Retype each record exactly, please. Skip none.

^^^^^^^^

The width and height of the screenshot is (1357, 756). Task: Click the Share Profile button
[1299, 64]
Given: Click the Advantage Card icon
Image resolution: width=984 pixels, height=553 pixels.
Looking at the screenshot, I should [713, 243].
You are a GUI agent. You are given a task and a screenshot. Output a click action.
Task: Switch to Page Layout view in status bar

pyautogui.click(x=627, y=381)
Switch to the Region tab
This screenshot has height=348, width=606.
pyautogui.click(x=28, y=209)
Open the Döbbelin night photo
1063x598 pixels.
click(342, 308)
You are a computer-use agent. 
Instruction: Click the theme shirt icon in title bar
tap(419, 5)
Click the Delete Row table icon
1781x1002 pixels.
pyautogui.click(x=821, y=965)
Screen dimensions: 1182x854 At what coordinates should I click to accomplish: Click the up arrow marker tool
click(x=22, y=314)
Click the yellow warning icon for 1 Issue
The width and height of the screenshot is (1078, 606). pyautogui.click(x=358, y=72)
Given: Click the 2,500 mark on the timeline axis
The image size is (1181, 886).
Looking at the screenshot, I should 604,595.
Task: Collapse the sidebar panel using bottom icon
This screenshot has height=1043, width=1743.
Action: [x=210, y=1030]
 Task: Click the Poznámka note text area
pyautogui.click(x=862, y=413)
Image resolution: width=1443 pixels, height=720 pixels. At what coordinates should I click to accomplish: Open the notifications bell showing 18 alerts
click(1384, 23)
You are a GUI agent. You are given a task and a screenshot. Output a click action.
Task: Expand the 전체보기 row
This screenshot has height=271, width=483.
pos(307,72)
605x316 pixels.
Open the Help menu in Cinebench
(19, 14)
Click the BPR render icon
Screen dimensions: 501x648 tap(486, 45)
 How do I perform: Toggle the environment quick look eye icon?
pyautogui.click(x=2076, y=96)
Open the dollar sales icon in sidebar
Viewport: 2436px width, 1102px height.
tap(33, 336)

^^^^^^^^

## Response to this exercise:
The width and height of the screenshot is (1357, 756). Task: Click the Share Profile button
[1299, 64]
Given: Click the Advantage Card icon
Image resolution: width=984 pixels, height=553 pixels.
Looking at the screenshot, I should [713, 243].
You are a GUI agent. You are given a task and a screenshot. Output a click action.
Task: Switch to Page Layout view in status bar

pyautogui.click(x=627, y=381)
Switch to the Region tab
This screenshot has height=348, width=606.
pyautogui.click(x=28, y=209)
Open the Döbbelin night photo
1063x598 pixels.
click(342, 308)
You are a computer-use agent. 
Instruction: Click the theme shirt icon in title bar
tap(419, 5)
Click the Delete Row table icon
1781x1002 pixels.
pyautogui.click(x=821, y=965)
Screen dimensions: 1182x854 At what coordinates should I click to accomplish: Click the up arrow marker tool
click(x=22, y=314)
Click the yellow warning icon for 1 Issue
The width and height of the screenshot is (1078, 606). pyautogui.click(x=358, y=72)
Given: Click the 2,500 mark on the timeline axis
The image size is (1181, 886).
Looking at the screenshot, I should 604,595.
Task: Collapse the sidebar panel using bottom icon
This screenshot has height=1043, width=1743.
Action: [x=210, y=1030]
 Task: Click the Poznámka note text area
pyautogui.click(x=862, y=413)
Image resolution: width=1443 pixels, height=720 pixels. At what coordinates should I click to accomplish: Open the notifications bell showing 18 alerts
click(1384, 23)
You are a GUI agent. You are given a task and a screenshot. Output a click action.
Task: Expand the 전체보기 row
This screenshot has height=271, width=483.
pos(307,72)
605x316 pixels.
Open the Help menu in Cinebench
(19, 14)
Click the BPR render icon
Screen dimensions: 501x648 tap(486, 45)
 How do I perform: Toggle the environment quick look eye icon?
pyautogui.click(x=2076, y=96)
Open the dollar sales icon in sidebar
Viewport: 2436px width, 1102px height.
tap(33, 336)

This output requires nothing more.